Four guardrails on every bill
Gate 1: resolve the approver
Three places the approval desk looks for the right person, in order. First, the rules doc’s per-supplier approver — if a supplier is assigned to a specific buyer, that buyer owns its bills regardless of category. Second, the per-category default (“all packaging bills go to the operations manager”). Third, the finance admin fallback — whoever set the matcher up and catches anything unrouted. The fallback should rarely fire in steady state; when it does, the monthly summary names every bill that hit it so the rules doc can be tidied.
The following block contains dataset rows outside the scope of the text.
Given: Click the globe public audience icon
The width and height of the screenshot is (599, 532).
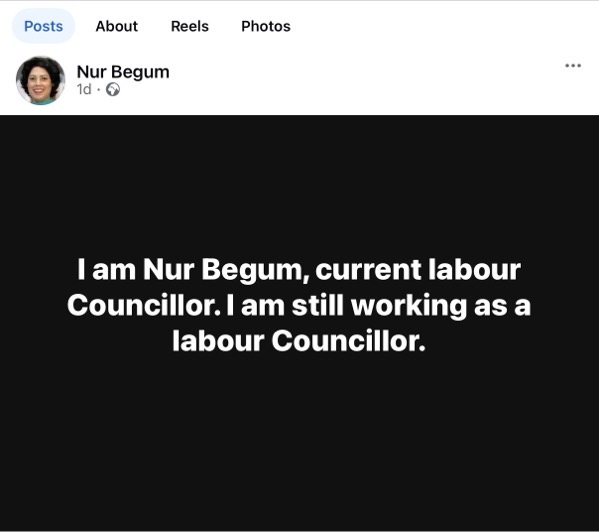Looking at the screenshot, I should coord(113,89).
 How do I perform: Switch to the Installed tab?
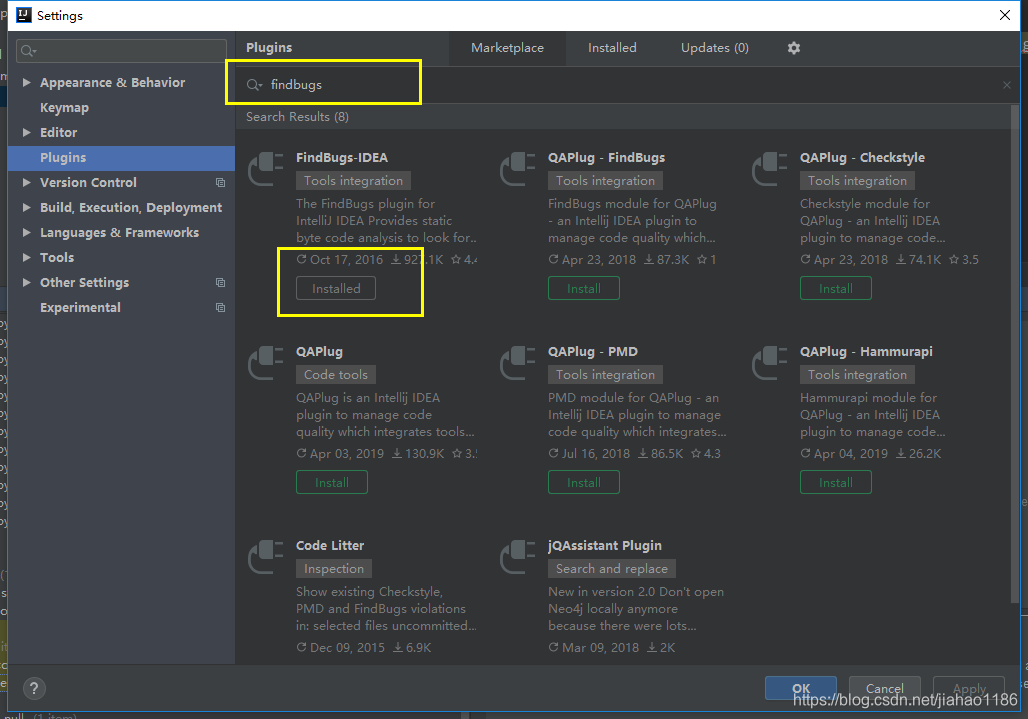click(x=611, y=47)
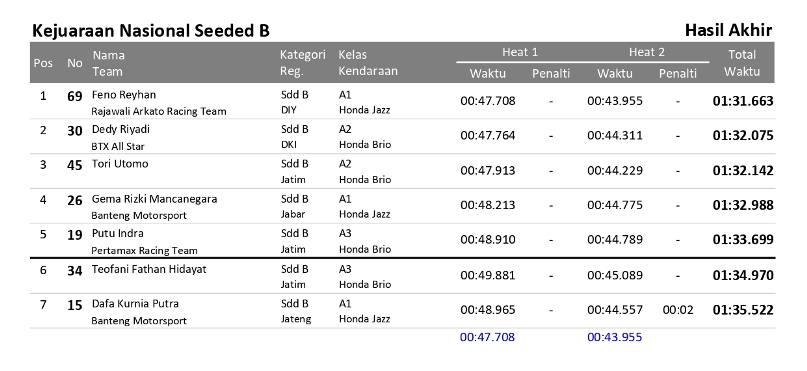
Task: Select the Heat 1 header group
Action: [520, 52]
Approvers are reached by email. The matcher deliberately uses email rather than a chat tool here, because a supplier-payment decision belongs in a place with a durable record and a clear from-address — and because the people who approve supplier bills (a finance manager, an owner) live in their inbox, not a chat channel.
Gate 2: a second sign-off for big spend
Not every bill should be one person’s decision. A $200 stationery bill is fine for one approver; a $40,000 equipment bill is not. The rules doc sets a spend threshold (say $10,000). Above it, Gate 2 adds a second approver, and the bill isn’t cleared for payment until both have approved. This is the one place the matcher quietly enforces a control that’s easy for a busy team to skip: large payments get two sets of eyes, automatically, without anyone having to remember the policy.
The second approver is named per category in the rules doc — usually the owner or the finance lead. If a bill needs two sign-offs and only one comes back, the bill stays in a waiting state and the daily sweep keeps it visible until the second arrives.
Gate 3: quiet hours
Most bills aren’t urgent. A clean matched bill can wait until morning; a small price variance can too. Gate 3 reads the quiet-hours setting from the rules doc (default 6pm to 8am) and, if a non-urgent bill would land outside business hours, defers it with a one-off EventBridge Scheduler rule that re-sends at the next business minute. The exceptions are bills the rules mark urgent — a no-PO bill, or a variance above a large-dollar line — which go out immediately so a genuine problem isn’t sitting unseen overnight.
Gate 4: compose with the exact gap, then ship
The template doc has one email layout per outcome. A matched bill gets a short “ready to approve” note with the supplier, total, and PO. A flagged bill gets the specifics: the exact line, the billed value, the agreed value, and the gap — “Line 3, item BOLT-12: billed 100 units at $0.40, dock received 84; you’re being charged for 16 units that didn’t arrive ($6.40).” The point is that the approver never has to open three documents and do the arithmetic themselves; the matcher already did it and shows its work.
Each email carries three buttons — Approve, Query, Reject — that hit the ack-handler Function URL when clicked. The bill PDF and the matching purchase order are linked inline so the approver can check the source in one click if they want to. Then the bill ships via SES outbound, and a row is written to bm-queue in DynamoDB marking it as waiting on this approver. The next post covers what each of those three buttons actually does.
Why the guardrails exist
None of these gates are exotic. They’re the care a thoughtful finance person would take by hand — send it to whoever owns this supplier, get a second pair of eyes on the big ones, don’t email at 11pm unless it’s actually urgent, and spell out the problem so the approver can decide without digging. Putting them in code as four small sequential gates makes them part of the design, not something you’re trusting a busy week to remember.